▶ Request
Can you find every line below that contains the string "サンダル" and copy each one out in full? Case counts.

▶ Records provided
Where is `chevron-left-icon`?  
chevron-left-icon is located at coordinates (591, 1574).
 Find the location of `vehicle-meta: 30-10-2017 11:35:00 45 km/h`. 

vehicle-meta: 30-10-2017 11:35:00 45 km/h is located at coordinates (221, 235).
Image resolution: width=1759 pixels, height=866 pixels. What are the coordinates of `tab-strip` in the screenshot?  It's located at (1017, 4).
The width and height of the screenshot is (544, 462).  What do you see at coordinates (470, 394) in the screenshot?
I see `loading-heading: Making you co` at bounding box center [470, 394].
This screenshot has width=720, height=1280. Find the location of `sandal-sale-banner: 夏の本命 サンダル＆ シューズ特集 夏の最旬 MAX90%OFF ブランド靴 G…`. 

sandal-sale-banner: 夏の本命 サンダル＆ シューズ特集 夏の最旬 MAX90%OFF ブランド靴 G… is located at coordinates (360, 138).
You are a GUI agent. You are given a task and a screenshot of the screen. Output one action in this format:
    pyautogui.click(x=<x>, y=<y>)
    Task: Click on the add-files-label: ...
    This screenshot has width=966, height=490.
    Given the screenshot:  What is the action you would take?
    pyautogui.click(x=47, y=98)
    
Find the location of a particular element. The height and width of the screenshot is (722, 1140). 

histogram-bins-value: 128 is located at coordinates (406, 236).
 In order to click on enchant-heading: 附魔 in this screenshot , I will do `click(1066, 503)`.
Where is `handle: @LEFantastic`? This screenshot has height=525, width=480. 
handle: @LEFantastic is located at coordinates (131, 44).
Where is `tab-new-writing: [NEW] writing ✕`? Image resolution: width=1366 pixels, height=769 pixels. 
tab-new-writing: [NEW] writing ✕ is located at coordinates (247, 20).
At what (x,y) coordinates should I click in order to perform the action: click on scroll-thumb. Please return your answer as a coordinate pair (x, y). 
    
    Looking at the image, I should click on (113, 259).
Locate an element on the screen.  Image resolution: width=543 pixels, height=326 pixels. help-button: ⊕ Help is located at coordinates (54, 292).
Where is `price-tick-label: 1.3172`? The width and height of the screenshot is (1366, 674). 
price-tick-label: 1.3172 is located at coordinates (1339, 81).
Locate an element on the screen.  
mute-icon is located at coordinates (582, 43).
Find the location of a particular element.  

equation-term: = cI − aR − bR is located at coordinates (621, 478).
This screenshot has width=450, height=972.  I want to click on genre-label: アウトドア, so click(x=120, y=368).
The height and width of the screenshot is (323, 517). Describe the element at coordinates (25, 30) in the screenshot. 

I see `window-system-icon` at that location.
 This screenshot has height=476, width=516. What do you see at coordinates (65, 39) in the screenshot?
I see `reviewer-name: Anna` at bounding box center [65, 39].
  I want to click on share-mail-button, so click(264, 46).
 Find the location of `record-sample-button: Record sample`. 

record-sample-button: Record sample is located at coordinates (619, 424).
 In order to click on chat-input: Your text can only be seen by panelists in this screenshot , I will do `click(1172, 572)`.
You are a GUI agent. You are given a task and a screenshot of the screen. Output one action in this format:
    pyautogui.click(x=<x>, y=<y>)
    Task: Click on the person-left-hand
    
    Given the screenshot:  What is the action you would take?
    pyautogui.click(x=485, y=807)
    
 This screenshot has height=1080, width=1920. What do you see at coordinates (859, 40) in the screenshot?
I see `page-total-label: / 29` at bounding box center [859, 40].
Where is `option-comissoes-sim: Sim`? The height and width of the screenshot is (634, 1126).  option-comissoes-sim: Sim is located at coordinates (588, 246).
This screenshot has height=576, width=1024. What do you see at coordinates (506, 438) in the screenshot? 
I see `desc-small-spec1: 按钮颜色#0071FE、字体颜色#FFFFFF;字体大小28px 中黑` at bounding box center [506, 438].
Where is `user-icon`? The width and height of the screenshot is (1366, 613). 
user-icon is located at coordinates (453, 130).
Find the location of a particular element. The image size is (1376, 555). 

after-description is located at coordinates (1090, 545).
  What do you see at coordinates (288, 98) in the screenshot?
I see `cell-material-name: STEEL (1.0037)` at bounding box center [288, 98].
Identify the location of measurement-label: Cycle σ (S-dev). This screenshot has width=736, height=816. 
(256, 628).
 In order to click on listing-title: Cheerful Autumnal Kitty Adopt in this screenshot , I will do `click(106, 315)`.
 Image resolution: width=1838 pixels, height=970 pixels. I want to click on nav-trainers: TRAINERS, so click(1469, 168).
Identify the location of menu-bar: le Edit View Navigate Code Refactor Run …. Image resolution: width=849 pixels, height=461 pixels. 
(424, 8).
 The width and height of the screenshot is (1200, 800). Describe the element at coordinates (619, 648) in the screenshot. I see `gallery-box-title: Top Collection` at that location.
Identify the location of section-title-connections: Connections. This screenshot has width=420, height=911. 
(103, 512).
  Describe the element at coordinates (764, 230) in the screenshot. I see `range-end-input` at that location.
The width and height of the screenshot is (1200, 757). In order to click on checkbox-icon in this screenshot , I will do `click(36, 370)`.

▶ Result
This screenshot has width=720, height=1280. Find the location of `sandal-sale-banner: 夏の本命 サンダル＆ シューズ特集 夏の最旬 MAX90%OFF ブランド靴 G…`. 
sandal-sale-banner: 夏の本命 サンダル＆ シューズ特集 夏の最旬 MAX90%OFF ブランド靴 G… is located at coordinates (360, 138).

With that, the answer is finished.